──────── LISTED ENTRIES

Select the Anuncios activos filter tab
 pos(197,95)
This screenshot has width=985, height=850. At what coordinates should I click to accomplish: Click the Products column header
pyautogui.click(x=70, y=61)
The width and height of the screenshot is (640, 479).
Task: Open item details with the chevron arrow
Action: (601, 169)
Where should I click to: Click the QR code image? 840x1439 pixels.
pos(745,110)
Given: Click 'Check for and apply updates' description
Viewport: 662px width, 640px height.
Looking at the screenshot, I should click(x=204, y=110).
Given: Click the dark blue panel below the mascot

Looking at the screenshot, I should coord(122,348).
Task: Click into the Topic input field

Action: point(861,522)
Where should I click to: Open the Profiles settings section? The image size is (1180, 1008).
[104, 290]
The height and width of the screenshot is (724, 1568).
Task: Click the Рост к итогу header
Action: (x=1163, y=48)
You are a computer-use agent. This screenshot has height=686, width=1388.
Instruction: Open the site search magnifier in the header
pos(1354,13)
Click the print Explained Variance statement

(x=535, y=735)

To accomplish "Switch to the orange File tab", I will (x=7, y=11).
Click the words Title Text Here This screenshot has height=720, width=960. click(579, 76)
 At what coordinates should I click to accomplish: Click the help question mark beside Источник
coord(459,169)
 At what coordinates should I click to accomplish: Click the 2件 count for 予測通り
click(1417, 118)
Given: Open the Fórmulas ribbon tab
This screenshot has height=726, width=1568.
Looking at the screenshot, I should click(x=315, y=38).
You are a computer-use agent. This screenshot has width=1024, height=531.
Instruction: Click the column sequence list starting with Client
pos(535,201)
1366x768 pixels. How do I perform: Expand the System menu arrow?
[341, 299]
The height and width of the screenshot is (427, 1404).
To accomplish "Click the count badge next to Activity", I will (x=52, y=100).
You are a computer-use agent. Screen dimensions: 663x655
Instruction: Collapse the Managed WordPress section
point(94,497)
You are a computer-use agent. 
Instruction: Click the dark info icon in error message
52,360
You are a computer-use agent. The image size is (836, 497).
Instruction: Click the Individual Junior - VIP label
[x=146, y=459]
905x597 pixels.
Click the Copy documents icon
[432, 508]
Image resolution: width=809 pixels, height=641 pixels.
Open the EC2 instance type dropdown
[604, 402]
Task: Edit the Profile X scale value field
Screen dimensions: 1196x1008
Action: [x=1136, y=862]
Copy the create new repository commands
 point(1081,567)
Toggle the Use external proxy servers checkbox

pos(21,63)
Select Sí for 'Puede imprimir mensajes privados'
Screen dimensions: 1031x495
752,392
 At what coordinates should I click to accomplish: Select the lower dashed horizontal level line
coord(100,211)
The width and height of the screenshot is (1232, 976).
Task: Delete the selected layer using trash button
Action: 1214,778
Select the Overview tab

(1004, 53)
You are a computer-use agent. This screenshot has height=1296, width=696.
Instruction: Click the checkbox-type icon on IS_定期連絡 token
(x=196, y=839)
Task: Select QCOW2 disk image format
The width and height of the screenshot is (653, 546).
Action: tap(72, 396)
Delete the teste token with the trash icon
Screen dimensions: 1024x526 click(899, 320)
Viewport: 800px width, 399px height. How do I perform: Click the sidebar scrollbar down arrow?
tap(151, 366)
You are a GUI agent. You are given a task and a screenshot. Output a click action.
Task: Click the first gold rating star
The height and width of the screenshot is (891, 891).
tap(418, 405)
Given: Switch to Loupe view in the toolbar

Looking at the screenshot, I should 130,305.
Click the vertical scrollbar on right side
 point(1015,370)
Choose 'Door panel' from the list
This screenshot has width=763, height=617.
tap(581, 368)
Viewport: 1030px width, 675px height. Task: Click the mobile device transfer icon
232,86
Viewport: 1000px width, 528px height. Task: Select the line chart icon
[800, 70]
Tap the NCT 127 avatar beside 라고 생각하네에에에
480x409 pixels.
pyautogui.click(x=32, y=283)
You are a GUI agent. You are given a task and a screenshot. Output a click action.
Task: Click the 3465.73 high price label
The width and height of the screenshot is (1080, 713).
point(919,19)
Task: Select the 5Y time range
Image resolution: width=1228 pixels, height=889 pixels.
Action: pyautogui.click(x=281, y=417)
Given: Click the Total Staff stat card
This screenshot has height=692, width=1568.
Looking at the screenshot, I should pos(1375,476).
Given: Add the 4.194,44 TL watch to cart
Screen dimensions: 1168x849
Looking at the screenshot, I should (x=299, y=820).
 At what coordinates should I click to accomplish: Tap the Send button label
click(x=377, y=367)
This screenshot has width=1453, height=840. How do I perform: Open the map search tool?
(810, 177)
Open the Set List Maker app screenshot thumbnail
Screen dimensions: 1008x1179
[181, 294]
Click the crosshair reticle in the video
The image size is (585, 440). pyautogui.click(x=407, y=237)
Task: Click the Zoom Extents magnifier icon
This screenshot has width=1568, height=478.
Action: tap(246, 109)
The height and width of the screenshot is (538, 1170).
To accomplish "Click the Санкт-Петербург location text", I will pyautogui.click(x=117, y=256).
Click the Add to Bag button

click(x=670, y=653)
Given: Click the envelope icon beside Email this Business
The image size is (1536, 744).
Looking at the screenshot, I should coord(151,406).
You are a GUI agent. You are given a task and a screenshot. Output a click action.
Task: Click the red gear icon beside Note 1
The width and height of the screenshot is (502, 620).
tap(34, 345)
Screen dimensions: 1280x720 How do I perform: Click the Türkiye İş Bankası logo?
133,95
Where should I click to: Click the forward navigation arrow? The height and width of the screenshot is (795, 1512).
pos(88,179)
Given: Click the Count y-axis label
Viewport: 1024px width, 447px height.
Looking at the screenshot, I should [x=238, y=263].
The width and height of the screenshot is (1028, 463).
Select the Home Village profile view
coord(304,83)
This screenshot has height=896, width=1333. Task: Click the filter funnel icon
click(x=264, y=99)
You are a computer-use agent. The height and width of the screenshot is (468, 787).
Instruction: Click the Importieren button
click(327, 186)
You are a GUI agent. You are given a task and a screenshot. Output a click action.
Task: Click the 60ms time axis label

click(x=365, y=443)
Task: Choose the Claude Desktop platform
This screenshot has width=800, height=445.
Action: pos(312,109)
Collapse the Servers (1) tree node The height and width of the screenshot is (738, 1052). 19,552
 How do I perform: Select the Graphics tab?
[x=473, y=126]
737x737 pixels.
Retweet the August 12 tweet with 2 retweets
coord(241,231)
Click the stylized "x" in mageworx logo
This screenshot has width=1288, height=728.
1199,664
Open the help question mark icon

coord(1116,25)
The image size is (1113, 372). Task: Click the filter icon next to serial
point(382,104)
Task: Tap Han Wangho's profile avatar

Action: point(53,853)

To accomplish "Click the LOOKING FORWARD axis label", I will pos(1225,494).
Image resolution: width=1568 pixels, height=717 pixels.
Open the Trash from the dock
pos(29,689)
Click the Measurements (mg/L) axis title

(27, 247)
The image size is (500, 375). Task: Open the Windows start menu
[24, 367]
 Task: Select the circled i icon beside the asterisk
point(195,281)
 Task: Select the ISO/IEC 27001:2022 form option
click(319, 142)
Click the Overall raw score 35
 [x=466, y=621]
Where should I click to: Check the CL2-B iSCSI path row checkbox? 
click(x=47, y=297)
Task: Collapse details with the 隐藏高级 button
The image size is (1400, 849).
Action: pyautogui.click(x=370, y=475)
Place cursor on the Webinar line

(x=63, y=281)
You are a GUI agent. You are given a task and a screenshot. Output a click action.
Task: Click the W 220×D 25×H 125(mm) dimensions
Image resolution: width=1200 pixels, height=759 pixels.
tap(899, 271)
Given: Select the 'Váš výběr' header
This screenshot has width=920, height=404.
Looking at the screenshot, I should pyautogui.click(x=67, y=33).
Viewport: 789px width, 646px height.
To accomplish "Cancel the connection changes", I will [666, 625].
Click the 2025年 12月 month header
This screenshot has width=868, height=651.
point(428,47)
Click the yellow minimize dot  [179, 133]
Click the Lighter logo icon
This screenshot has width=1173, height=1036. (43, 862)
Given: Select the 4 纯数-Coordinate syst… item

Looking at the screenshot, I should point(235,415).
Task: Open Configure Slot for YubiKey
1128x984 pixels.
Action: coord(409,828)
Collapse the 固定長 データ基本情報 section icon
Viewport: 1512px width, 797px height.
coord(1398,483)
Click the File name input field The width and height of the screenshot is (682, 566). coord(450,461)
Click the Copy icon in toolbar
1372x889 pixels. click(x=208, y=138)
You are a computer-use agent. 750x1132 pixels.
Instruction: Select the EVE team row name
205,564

────────────────

WHAT NEEDS TO BE DONE:
Above are the entries. Quote exactly the lines from the one bearing "Image resolution: width=1228" through the one bearing "Given: Click the envelope".

REPLY TO THE TASK:
Image resolution: width=1228 pixels, height=889 pixels.
Action: pyautogui.click(x=281, y=417)
Given: Click the Total Staff stat card
This screenshot has height=692, width=1568.
Looking at the screenshot, I should pos(1375,476).
Given: Add the 4.194,44 TL watch to cart
Screen dimensions: 1168x849
Looking at the screenshot, I should (x=299, y=820).
 At what coordinates should I click to accomplish: Tap the Send button label
click(x=377, y=367)
This screenshot has width=1453, height=840. How do I perform: Open the map search tool?
(810, 177)
Open the Set List Maker app screenshot thumbnail
Screen dimensions: 1008x1179
[181, 294]
Click the crosshair reticle in the video
The image size is (585, 440). pyautogui.click(x=407, y=237)
Task: Click the Zoom Extents magnifier icon
This screenshot has width=1568, height=478.
Action: tap(246, 109)
The height and width of the screenshot is (538, 1170).
To accomplish "Click the Санкт-Петербург location text", I will pyautogui.click(x=117, y=256).
Click the Add to Bag button

click(x=670, y=653)
Given: Click the envelope icon beside Email this Business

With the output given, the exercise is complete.